But it was just a paper and that was just a photo of a child I didn't know, so I turned in the paper and graduated and got on with life.
In 2016, @archwrites posted a link to an article by the Washington Post titled "The White Flight of Derek Black" (sorry about the paywall, Arch's post quotes some relevant parts here). I thought it looked like an interesting read: it was about a white supremacist named Derek Black and a group of campus activists at the school Black eventually attended, who set out to see if they could change his mind about race with radical kindness. In large part because of their work, Black eventually renounced white supremacy and became an antiracist.
And then I hit a photo in the article and gasped, because I recognized it. I'd seen the same photo on the Stormfront children's website. The kid I'd seen and pitied was grown up and had gotten out. Immensely satisfying to see.

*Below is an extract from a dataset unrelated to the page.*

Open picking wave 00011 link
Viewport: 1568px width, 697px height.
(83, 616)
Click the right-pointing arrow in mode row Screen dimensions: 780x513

But it was just a news story about someone I didn't even know, so I posted about how pleased I was to see it, and I got on with life again.
This morning, I woke to the news (sorry, it's the Daily Fail) that R. Derek Black, now 35, has just published a memoir, The Klansman's Son: My Journey from White Nationalism to Antiracism. And in the epilogue, they come out as trans.
I can't imagine better news I could have heard about them -- that they're out, they're thriving, and they're embracing themself.
Congratulations, kid. It's a great new photo.
[ID: A recent photograph of R. Derek Black, with long curly red hair, wearing a floral collared shirt and a red cardigan, smiling for the camera.]